Tuesday, June 19, 2007

Semoga Bermanfaat

Pengantar dari miyoeL:
Artikel berikut, merupakan copy-paste dari sebuah ”artikel online” yang secara tidak sengaja ditemukan penulis. Menurut keterangan yang termuat didalam artikel tersebut, artikel ini telah diterbitkan di majalah ”Amanah” No. 45 Thn. XVII, Desember 2003. Pemuatan artikel ini disini, diharapkan menjadi pengingat bagi penulis dan sidang pembaca akan adanya ”rambu-rambu” hukum dalam kehidupan kita. Semoga bermanfaat!

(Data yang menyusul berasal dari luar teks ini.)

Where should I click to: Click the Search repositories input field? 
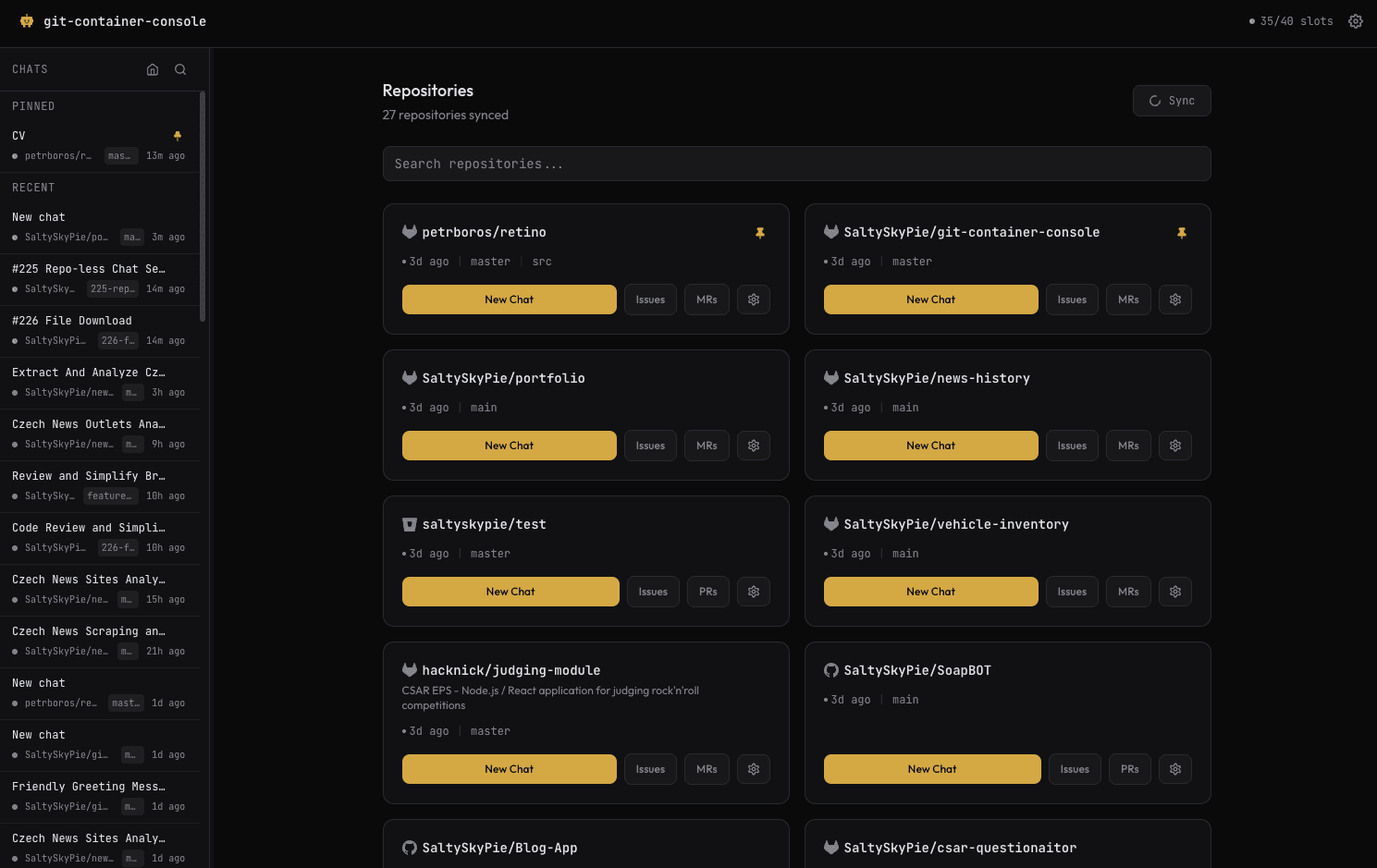point(796,164)
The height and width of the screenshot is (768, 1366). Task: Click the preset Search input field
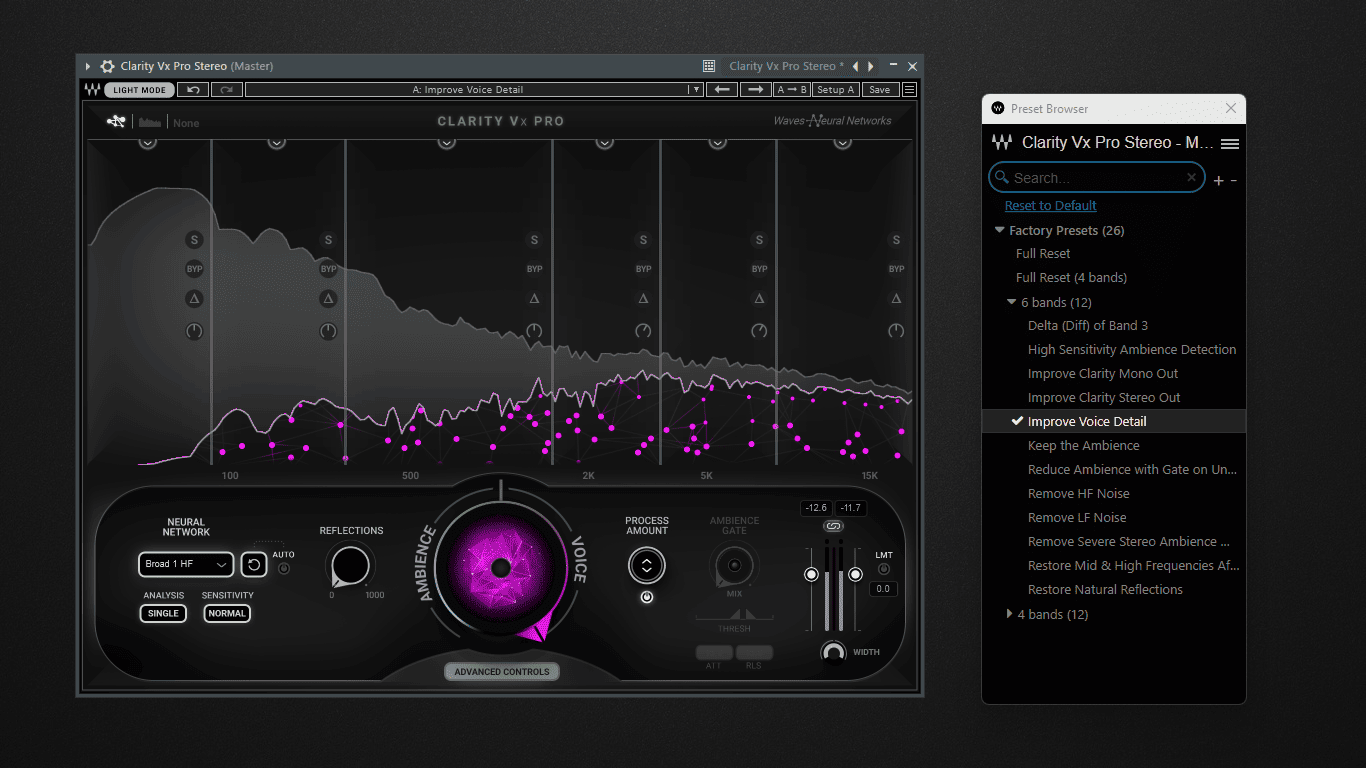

Pernikahan Nia Zulkarnaen dan Ari Sihasale Menurut Hukum Islam dan Undang Undang Republik Indonesia No. 1 Tahun 1974*
Penulis: Chamzawi; Tanggal Publikasi: 15/01/2004

Pendahuluan

Dalam acara infotainment E..Ko Ngegosip beberapa waktu lalu, sebelum muncul pemberitaan ramai di mass media tentang pernikahan Nia Zulkarnaen dan Ari Sihasale (Nia-Ale), terjadi percakapan langsung antara Eko dan salah seorang koresponden (wanita) di Timika Papua, bagaimana bahagianya orang Timika menyaksikan salah satu warganya (Ari Sihasale) menikahi Nia Zulkarnaen, bintang tenar dari Jakarta. Yang membuat mereka semakin bahagia adalah bahwa Nia dinyatakan telah pindah agama, dari Islam ke Katholik. Tentu saja percakapan dalam infotainment tersebut mengejutkan jutaan pemirsa Indonesia, yang notabene sebagian besar memeluk Agama Islam.

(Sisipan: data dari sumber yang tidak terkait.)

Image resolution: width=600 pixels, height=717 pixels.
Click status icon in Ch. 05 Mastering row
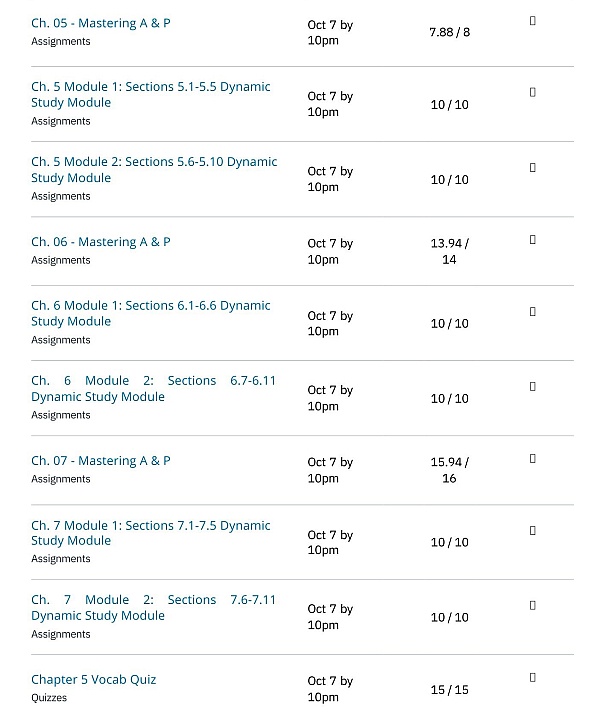[x=533, y=21]
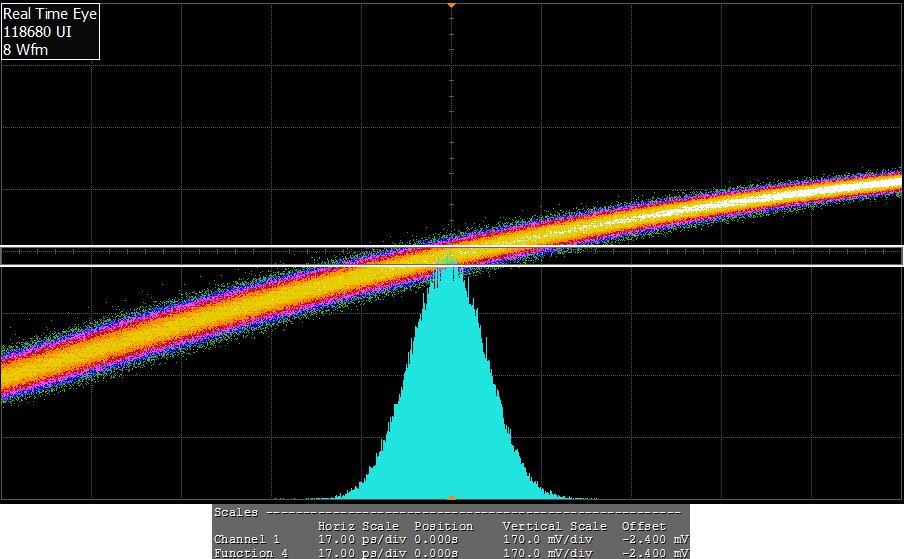Image resolution: width=904 pixels, height=559 pixels.
Task: Click the 118680 UI count readout
Action: pos(37,32)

Keterkejutan tersebut dilandasi, pertama: Nia adalah seorang Muslimah yang taat (telah sering terlihat menggunakan jilbab), kedua: Nia belum lama ditinggalkan oleh suaminya (alm) Alexander David Achmad Iskandar, yang semula beragama Kristen, ketiga: Nia adalah anak seorang bintang terkenal dan aktivis sebuah partai berlandaskan Islam, Hj. Mieke Widjaja.

Pada kenyataannya, berita yang dapat dilansir kebenarannya adalah bahwa Nia-Ale telah menikah secara ‘resmi’ di Perth Australia tanggal 25 September 2003 yang lalu, bukan di gereja, apalagi di Masjid atau secara Islam. Dalam wawancara dengan beberapa mass media pada acara resepsi pernikahan di suatu Hotel Sheraton Timika, Rabu 8 Oktober 2003, Nia memberikan statemen, bahwa untuk ‘menghormati’ suaminya, pada hari Minggu, 5 Oktober 2003 pukul 09.00 WIT, dia mengikuti kebaktian di Gereja Betlehem Kuala Kencana. Nia mengaku ‘tetap Islam’ dan suaminya Ale tetap Katholik.

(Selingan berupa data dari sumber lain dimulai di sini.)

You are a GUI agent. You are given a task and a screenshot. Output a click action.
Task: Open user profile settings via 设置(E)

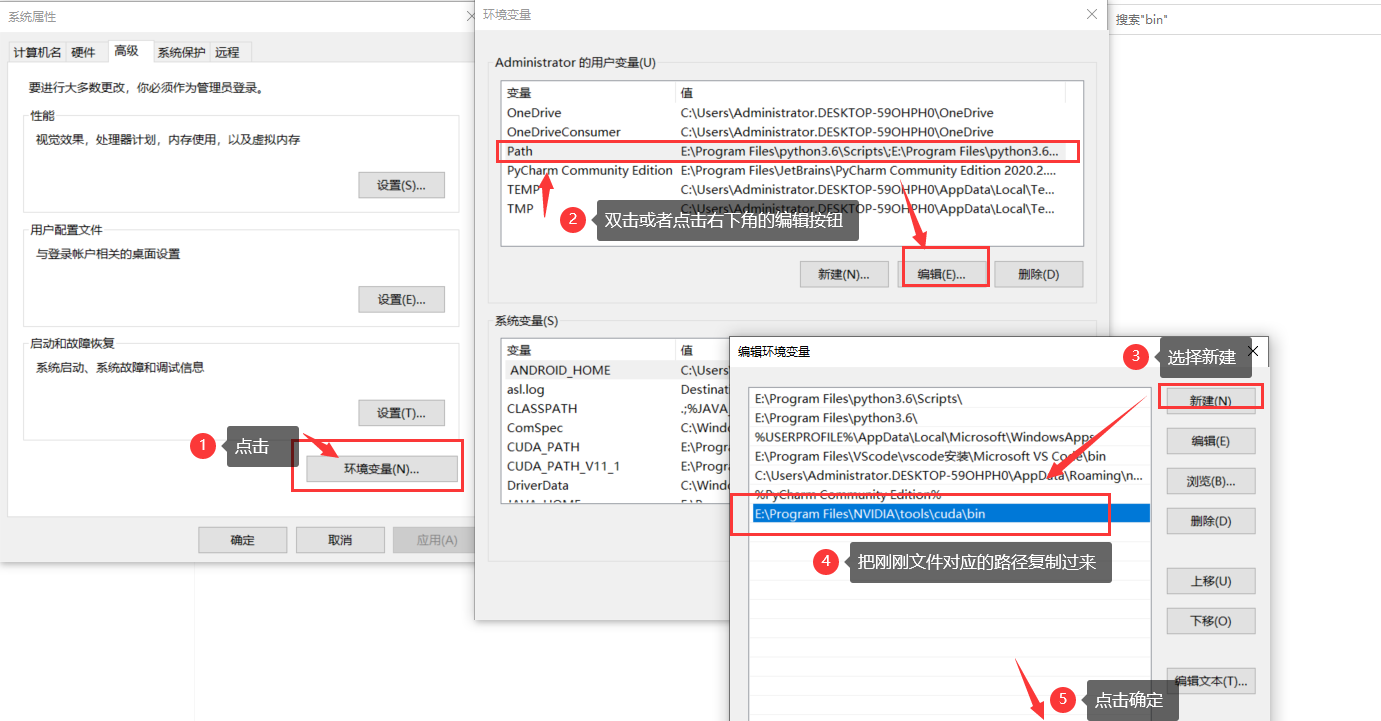(401, 298)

Tentu saja, pernikahan Nia-Ale, dan langkah Nia yang “nekat” itu, menimbulkan tanda tanya besar bagi kalangan Islam, khususnya para Muslimah, bagaimana Nia segampang itu menterjemahkan ajaran agama (Islam)? Pertanyaan lebih lanjut, bagaimana hukum Islam menyikapi pernikahan antara seorang muslimah dengan lelaki musyrik ?

Dasar Perkawinan

Sebagaimana tersurat dalam Undang-Undang RI Nomor 1 tahun 1974 tentang Perkawinan Bab I pasal 1, perkawinan ialah ikatan lahir bathin antara seorang pria dengan seorang wanita sebagai suami-isteri dengan tujuan membentuk keluarga (rumah tangga) yang bahagia dan kekal berdasarkan Ketuhanan Yang Maha Esa.
Sedangkan dalam agama Islam, adalah sebagaimana difirmankan Allah SWT dalam surat Ar-Rum ayat 21 “Dan di antara tanda-tanda kekuasaan-Nya ialah Dia menciptakan untukmu pasangan hidup dari jenismu sendiri, supaya kamu cenderung dan merasa tenteram kepadanya dan dijadikan-Nya di antaramu rasa kasih sayang. Sesungguhnya pada yang demikian itu menjadi tanda-tanda kebesaran-Nya bagi orang-orang yang berfikir”. Juga firman Allah SWT. dalam surat An-Nisa’ ayat 1 “Hai sekalian manusia, bertaqwalah kepada Tuhanmu yang telah menciptakan kami dari seorang diri, dan daripadanya Allah menciptakan isterinya; dan daripada keduanya Allah memperkembangbiakkan laki-laki dan perempuan yang banyak..”.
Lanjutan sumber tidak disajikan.